MacKree ya le había puesto en antecedentes, por lo que nada más aparecer por la puerta, Campbell se dirigió a él con gesto tenso.
—Bernardo, necesitamos tu ayuda. La noticia va demasiado rápido y las cosas empiezan a desmadrarse.
—¿Y en qué puedo ayudar yo?
—Quiero que intentes contactar con el Vaticano para que emitan un comunicado tranquilizador. Si puedes hacer que salga el Papa calmando los ánimos, o incluso sembrando dudas sobre la noticia, sería perfecto.
—John, me parece que sobrestimas mis habilidades. Yo no tengo esa capacidad de influencia. Además, ¿no sería mejor que lo llamara vuestro Presidente?
—Ya lo está haciendo. Pero toda ayuda es poca. Quizás tú no tengas influencia sobre el Papa o la curia, pero sí la tienes con el general de tu orden.
—Si… bueno, eso igual si —reflexionó Bernardo—. Puedo intentarlo. ¿Pero qué es lo que pretendes conseguir?
—En pocos minutos todos los medios de comunicación del planeta repetirán la misma noticia. Una única versión de los hechos: Dios no existe. Los medios amarillos se lanzarán sobre la noticia como aves de rapiña, buscando la carnaza y el efectismo. Y eso va a causar confusión, alarma y caos en todo el planeta. Quiero que antes de todo eso salga una voz, lo más autorizada posible, desmintiendo, o matizando la noticia. Si puede ser el Papa, mejor. Necesito que convenzas al general de los Jesuitas para que presione en el Vaticano. Además, si finalmente el Vaticano no reacciona, la voz de un miembro relevante de la Iglesia podría valer. El mismo superior de tu orden, por ejemplo. También estamos contactando con varios de nuestros científicos para que devalúen o contradigan la noticia, pero la imagen del Papa negando la información tendría mucho valor… En la CNN comienzan a hablar abiertamente de crisis mundial, pero aún estamos en sus inicios; de momento nuestros mensajes siguen teniendo fuerza y capacidad de influencia; podemos amortiguar el impacto.
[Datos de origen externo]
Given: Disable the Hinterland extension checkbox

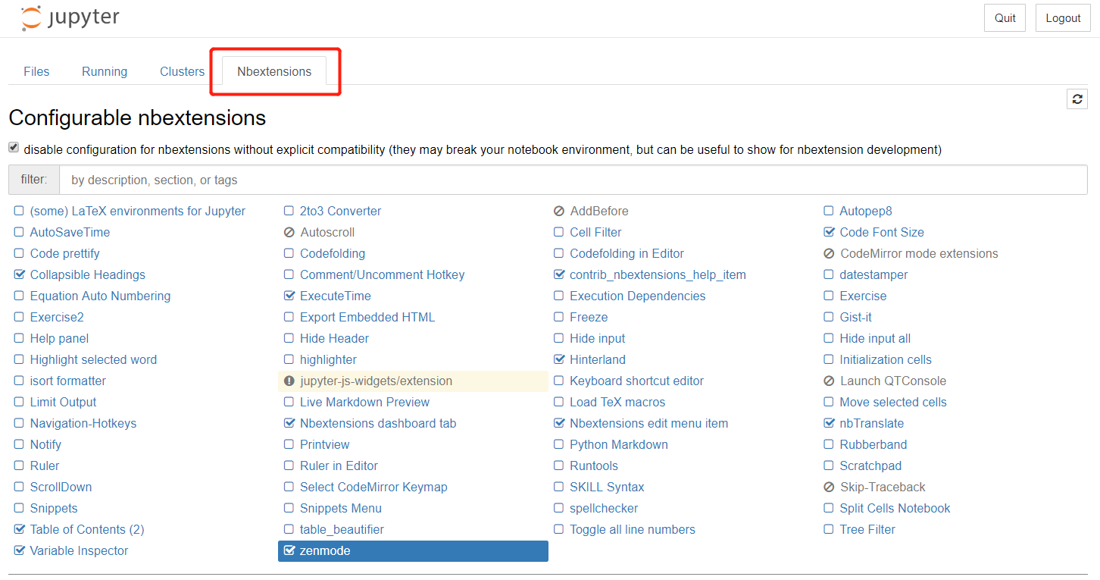Looking at the screenshot, I should point(559,359).
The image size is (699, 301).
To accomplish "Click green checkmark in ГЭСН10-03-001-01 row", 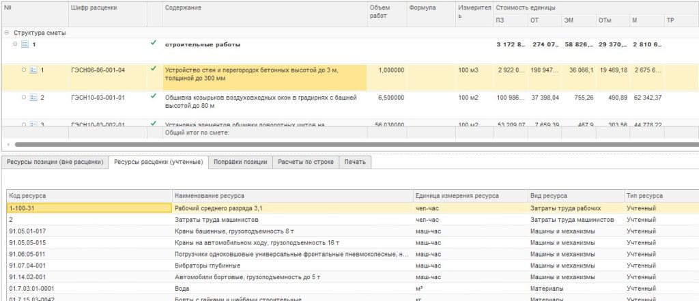I will [154, 97].
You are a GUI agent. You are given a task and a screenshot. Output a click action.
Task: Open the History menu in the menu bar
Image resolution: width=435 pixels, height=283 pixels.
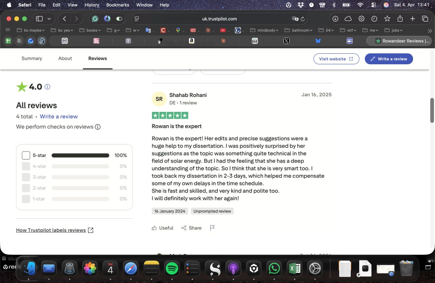92,5
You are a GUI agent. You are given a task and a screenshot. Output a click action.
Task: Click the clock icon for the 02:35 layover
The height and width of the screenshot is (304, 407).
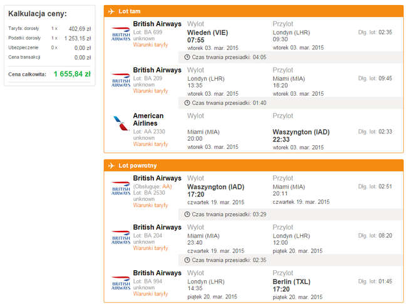(187, 260)
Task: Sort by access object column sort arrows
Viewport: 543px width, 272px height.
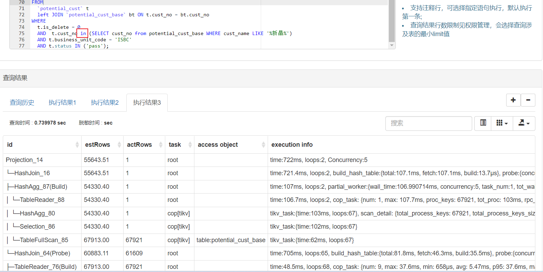Action: click(x=264, y=145)
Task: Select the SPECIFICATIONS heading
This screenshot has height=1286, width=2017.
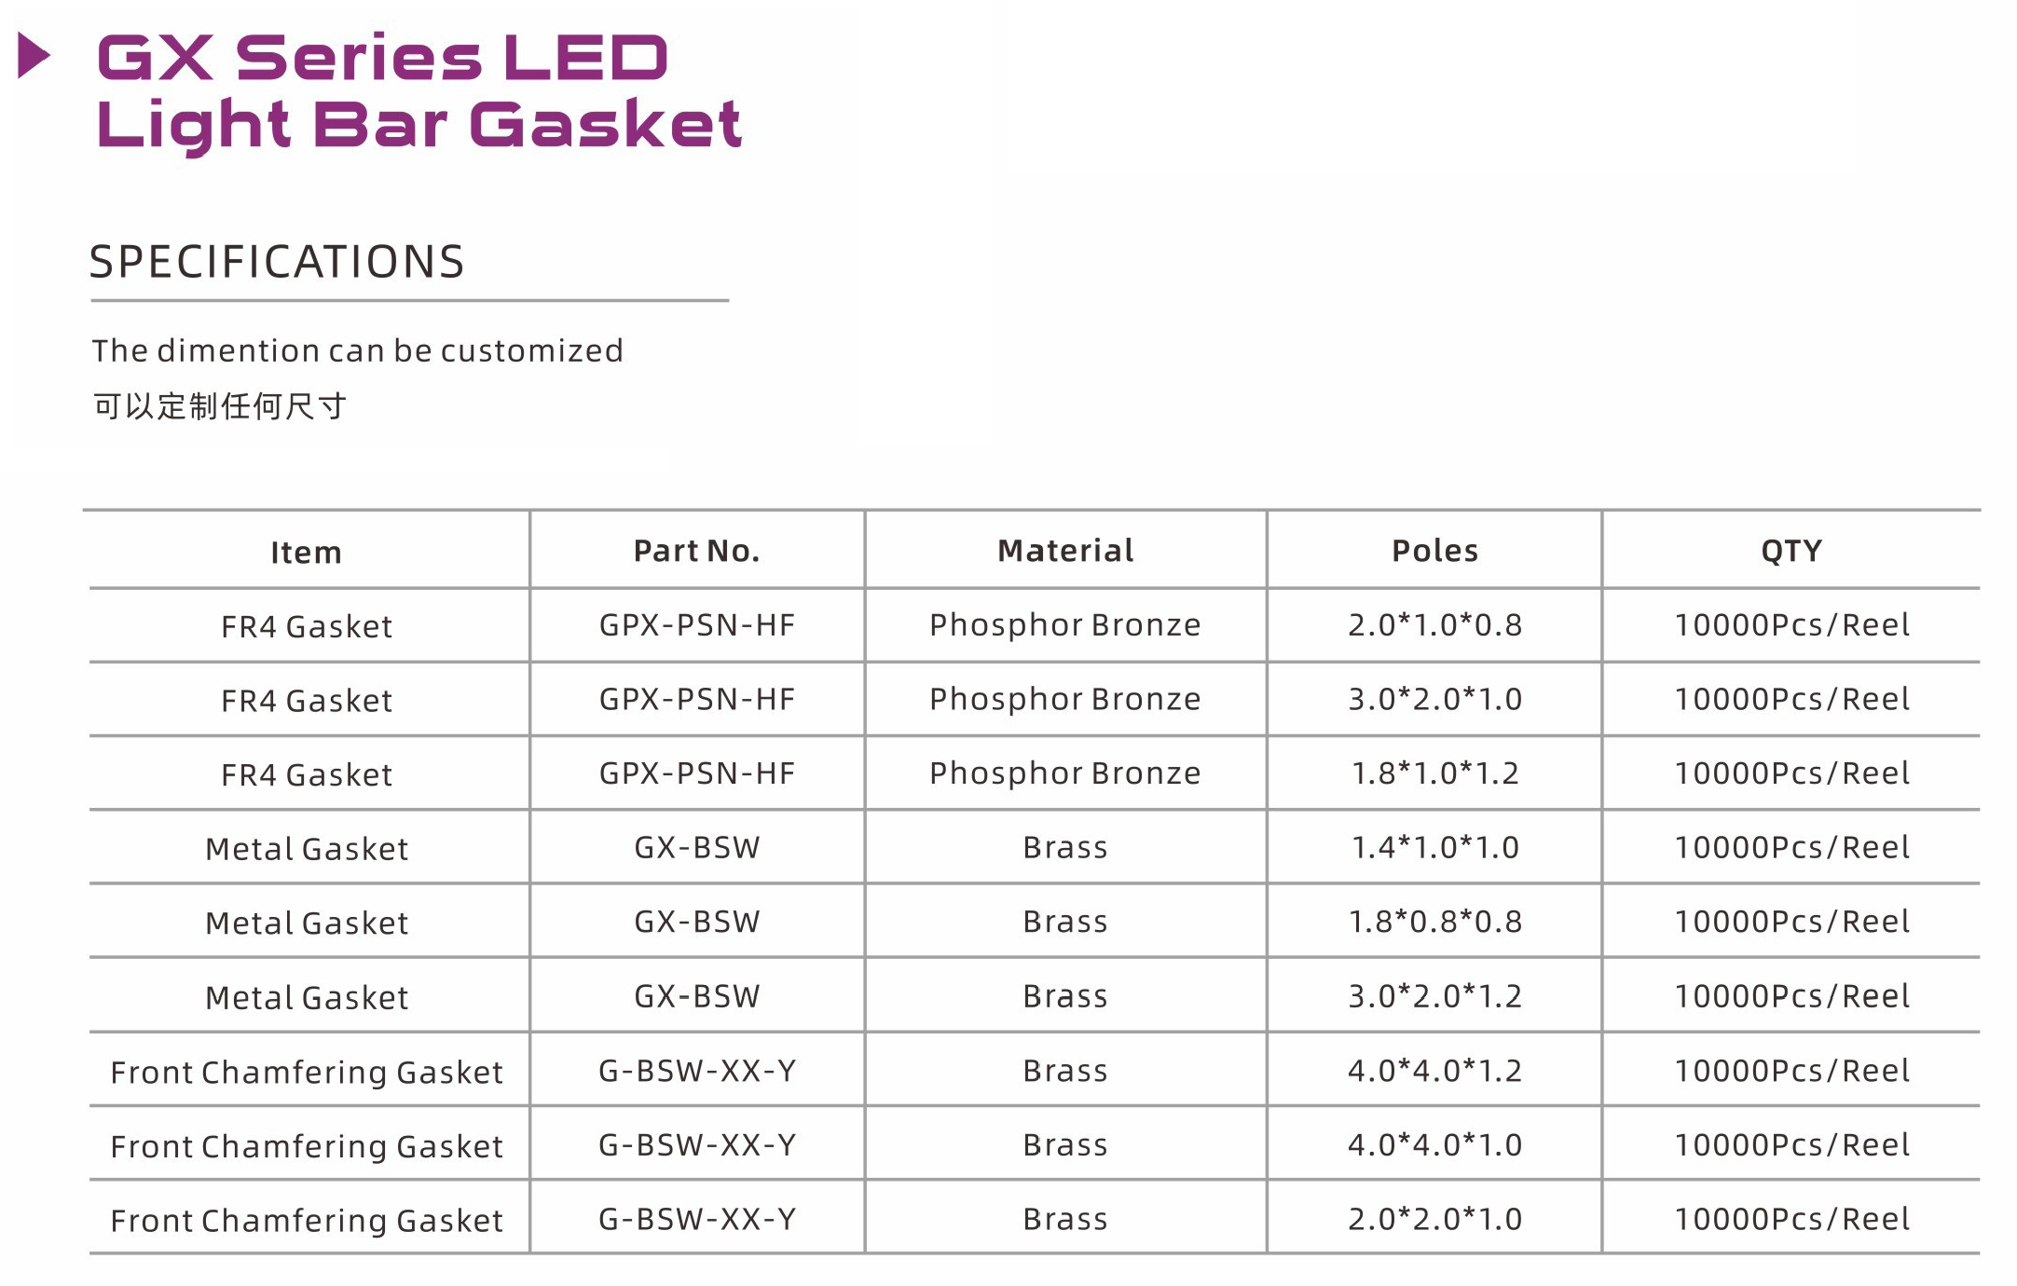Action: click(x=277, y=262)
—Está bien. Por intentarlo que no quede. Pero dudo mucho que pueda influir en la curia.
—Inténtalo.
Bernardo tomó el teléfono que le tendió Campbell. Para su sorpresa, por el auricular escuchó la voz de una telefonista diciéndole que estaba a su disposición para conectar con el número que él le dijera.
Campbell decidió no escuchar la conversación por el supletorio. En su lugar, se sentó frente a Bernardo, que comenzó a hablar en italiano. Su tono era claramente tenso, y a ratos creyó detectar cierta urgencia y sorpresa en sus palabras. Tras unos minutos de conversación, Bernardo colgó el auricular.
—¿Qué te han dicho?
—Solo he conseguido hablar con el Prepósito General de la Compañía. Al parecer, el Santo Padre está consternado. Se ha encerrado en su capilla privada y no atiende a nada ni a nadie. Pero ha convocado a los fieles en la plaza de San Pedro para una bendición extraordinaria Urbi et Orbe.
—¿Para cuándo?
—Para esta misma noche. Se espera que diga algo.
—¿Cómo algo? ¿No se sabe qué?
—Según parece, nadie lo sabe. El Santo Padre no desea ver a nadie.
Campbell, pensativo, frunció el ceño.
—No me gusta. ¿Por qué se ha aislado en una capilla? ¿Y qué demonios va a decir?
—Su Santidad es un hombre muy enfermo. Y un gran místico. Me imagino que en este momento difícil deseará estar solo y reunir fuerzas.